MiMi Aung has had a very good year. On April 19, the six-year project she led to get a helicopter to fly in the thin atmosphere of Mars finally reached fruition: The extraterrestrial aircraft Ingenuity took off from the planet's surface for a 39-second flight. It has since made 15 more trips to gather data and photos and help guide the Perseverance rover.

This first-of-a-kind venture had many challenges to overcome: the thinness of the planet's atmosphere, which is less than one percent the density of Earth's, the intense cold of Mars and the seven-month voyage through space to get there. Also, the communications delay between Earth and Mars meant that the helicopter largely had to pilot itself. Aung recently moved on to a new challenge: building a network of satellites for broadband internet connection in her new job at Amazon's Project Kuiper. Her former team of engineers and scientists at NASA will carry on creating Ingenuity's successors—larger aircraft capable of carrying rock samples. —K.R.

RADHIKA NAGPAL — COMPUTER SCIENTIST, WYSS INSTITUTE FOR BIOLOGICALLY INSPIRED ENGINEERING AT HARVARD UNIVERSITY

If Harvard researcher Radhika Nagpal has her way, thousands of tiny robots will soon work together cleaning up chemical spills, building dams and inspecting bridges. "We are really on the cusp of a revolution in robotics," she says.

Nagpal and her team create robots that mimic real-life organisms, self-organizing and collaborating to complete complex tasks beyond what any individual robot can do. Their role, as she sees it, is to free up humans from "the 3Ds:" tasks that are dirty, dull or dangerous.

Her team's first project was inspired by termites. A thousand-robot army, the Kilobots, are now being used in labs around the world for research and education. In 2021, her lab built underwater robots, the BlueSwarm, that act like a school of fish, complete with intricate migration patterns and predator-evasion tactics, for monitoring damage to coral reefs. Because there's no WiFi or GPS underwater, these deep-sea explorers mimic the bioluminescence of living sea creatures to communicate with one another. The next commercial project, Nagpal thinks, will be aerial swarms that can inspect crops and deliver packages. When the military adopts swarm technology, it could change the nature of conflict. "As we go forward into the future and these systems are deployed," she says, "we are going to learn lots of new lessons of what that means." —Meghan Gunn

DANIEL GIBSON - CO-FOUNDER, CTO, CODEX DNA

A few years ago, as scientists availed themselves of then-new technology for deciphering the genetic code of viruses, Gibson turned his attention to the opposite activity: how to take that code and turn it into an actual virus, the better to study it and come up with vaccines. At the time, scientists had to order short sequences of DNA from specialty firms and stitch them together to form long ones. Gibson's idea was to make that process quicker, easier and cheaper by automating it with so-called DNA printers.

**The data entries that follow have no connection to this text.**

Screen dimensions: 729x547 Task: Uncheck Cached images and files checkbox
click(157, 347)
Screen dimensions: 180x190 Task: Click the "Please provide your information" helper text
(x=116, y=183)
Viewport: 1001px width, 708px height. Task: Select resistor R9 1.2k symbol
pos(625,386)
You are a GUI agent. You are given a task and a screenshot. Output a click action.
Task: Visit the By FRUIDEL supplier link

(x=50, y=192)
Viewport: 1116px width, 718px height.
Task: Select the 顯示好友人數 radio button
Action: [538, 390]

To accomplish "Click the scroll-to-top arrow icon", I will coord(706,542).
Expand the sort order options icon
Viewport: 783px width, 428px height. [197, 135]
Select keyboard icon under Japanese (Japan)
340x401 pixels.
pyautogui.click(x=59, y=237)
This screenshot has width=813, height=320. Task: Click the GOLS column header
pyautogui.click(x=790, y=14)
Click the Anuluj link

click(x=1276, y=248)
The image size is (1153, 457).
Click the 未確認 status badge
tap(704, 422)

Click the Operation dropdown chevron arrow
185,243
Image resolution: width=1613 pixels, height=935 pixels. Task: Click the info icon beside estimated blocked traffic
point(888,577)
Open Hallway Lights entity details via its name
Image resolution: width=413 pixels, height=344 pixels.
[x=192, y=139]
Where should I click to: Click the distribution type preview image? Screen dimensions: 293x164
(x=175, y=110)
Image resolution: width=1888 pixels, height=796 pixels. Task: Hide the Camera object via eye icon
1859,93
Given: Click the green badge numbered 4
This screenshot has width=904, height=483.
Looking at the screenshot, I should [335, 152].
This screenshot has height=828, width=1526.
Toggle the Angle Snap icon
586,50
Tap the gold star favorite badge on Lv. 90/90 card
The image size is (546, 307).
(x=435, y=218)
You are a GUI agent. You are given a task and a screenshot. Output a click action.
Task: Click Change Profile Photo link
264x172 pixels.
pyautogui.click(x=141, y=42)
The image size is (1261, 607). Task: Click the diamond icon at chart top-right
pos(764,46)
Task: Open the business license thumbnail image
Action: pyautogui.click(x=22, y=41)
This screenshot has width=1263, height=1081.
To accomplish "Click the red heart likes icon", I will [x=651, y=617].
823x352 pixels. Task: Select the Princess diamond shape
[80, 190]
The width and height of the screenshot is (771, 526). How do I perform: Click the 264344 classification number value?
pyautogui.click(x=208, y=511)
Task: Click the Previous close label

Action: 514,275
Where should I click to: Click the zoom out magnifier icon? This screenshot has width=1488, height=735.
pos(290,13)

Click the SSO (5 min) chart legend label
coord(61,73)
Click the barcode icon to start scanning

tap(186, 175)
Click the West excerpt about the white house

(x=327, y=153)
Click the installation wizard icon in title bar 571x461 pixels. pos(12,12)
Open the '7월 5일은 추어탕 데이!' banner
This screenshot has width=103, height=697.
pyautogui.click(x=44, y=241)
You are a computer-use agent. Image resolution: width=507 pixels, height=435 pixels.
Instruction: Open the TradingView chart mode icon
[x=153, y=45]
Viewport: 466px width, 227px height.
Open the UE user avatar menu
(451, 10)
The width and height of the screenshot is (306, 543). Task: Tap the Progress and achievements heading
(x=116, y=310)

Gibson's BioXp 3250, a 2-by-2-foot device, gives scientists the means to synthesize genes in the lab in eight hours, helping speed the design and fabrication of new vaccine candidates and other biological products. Last year, Pfizer used the device to help develop its COVID-19 vaccine. Today, Codex DNA, where Gibson is chief technology officer, has sold more than 160 of the printers. Together with academic research institutions and biopharma companies, Gibson is working on vaccines, precision immunotherapy for cancer, meat substitutes and other projects. His next goal is to build a vaccine printer "capable of synthesizing and delivering vaccines globally at the push of a button," he says. "This would enable a future where we stamp out viral outbreaks in real time, at a regional level, before they ever reach pandemic status." —K.R.